> _Exercise details_: Exact copies of all the entries are needed.

> _Source material_:
═══
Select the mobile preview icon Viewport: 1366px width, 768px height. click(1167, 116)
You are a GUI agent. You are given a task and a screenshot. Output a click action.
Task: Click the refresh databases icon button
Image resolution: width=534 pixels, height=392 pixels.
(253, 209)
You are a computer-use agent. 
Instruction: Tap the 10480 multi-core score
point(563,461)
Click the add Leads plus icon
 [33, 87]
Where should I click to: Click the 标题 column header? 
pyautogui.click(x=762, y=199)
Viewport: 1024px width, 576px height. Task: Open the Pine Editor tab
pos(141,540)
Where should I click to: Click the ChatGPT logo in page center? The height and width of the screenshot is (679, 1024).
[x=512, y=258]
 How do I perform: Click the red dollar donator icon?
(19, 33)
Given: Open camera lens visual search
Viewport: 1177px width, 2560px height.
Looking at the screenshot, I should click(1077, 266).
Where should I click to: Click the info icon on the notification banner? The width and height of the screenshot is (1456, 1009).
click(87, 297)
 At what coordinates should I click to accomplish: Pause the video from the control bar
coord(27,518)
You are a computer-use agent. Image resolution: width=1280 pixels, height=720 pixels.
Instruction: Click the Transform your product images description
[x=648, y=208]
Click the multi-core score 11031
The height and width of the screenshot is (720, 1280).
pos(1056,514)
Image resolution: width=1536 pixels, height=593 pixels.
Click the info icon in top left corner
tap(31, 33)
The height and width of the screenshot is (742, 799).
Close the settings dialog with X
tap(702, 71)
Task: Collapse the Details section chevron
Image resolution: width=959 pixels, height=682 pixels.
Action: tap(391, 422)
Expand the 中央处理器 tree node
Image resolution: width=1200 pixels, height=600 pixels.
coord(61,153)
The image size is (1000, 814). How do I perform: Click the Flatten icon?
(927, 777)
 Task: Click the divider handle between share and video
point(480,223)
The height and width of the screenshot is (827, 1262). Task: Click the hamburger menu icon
═══
> _Output of the task_:
Select the mobile preview icon Viewport: 1366px width, 768px height. click(1167, 116)
You are a GUI agent. You are given a task and a screenshot. Output a click action.
Task: Click the refresh databases icon button
Image resolution: width=534 pixels, height=392 pixels.
(253, 209)
You are a computer-use agent. 
Instruction: Tap the 10480 multi-core score
point(563,461)
Click the add Leads plus icon
 [33, 87]
Where should I click to: Click the 标题 column header? 
pyautogui.click(x=762, y=199)
Viewport: 1024px width, 576px height. Task: Open the Pine Editor tab
pos(141,540)
Where should I click to: Click the ChatGPT logo in page center? The height and width of the screenshot is (679, 1024).
[x=512, y=258]
 How do I perform: Click the red dollar donator icon?
(19, 33)
Given: Open camera lens visual search
Viewport: 1177px width, 2560px height.
Looking at the screenshot, I should click(1077, 266).
Where should I click to: Click the info icon on the notification banner? The width and height of the screenshot is (1456, 1009).
click(87, 297)
 At what coordinates should I click to accomplish: Pause the video from the control bar
coord(27,518)
You are a computer-use agent. Image resolution: width=1280 pixels, height=720 pixels.
Instruction: Click the Transform your product images description
[x=648, y=208]
Click the multi-core score 11031
The height and width of the screenshot is (720, 1280).
pos(1056,514)
Image resolution: width=1536 pixels, height=593 pixels.
Click the info icon in top left corner
tap(31, 33)
The height and width of the screenshot is (742, 799).
Close the settings dialog with X
tap(702, 71)
Task: Collapse the Details section chevron
Image resolution: width=959 pixels, height=682 pixels.
Action: tap(391, 422)
Expand the 中央处理器 tree node
Image resolution: width=1200 pixels, height=600 pixels.
coord(61,153)
The image size is (1000, 814). How do I perform: Click the Flatten icon?
(927, 777)
 Task: Click the divider handle between share and video
point(480,223)
The height and width of the screenshot is (827, 1262). Task: Click the hamburger menu icon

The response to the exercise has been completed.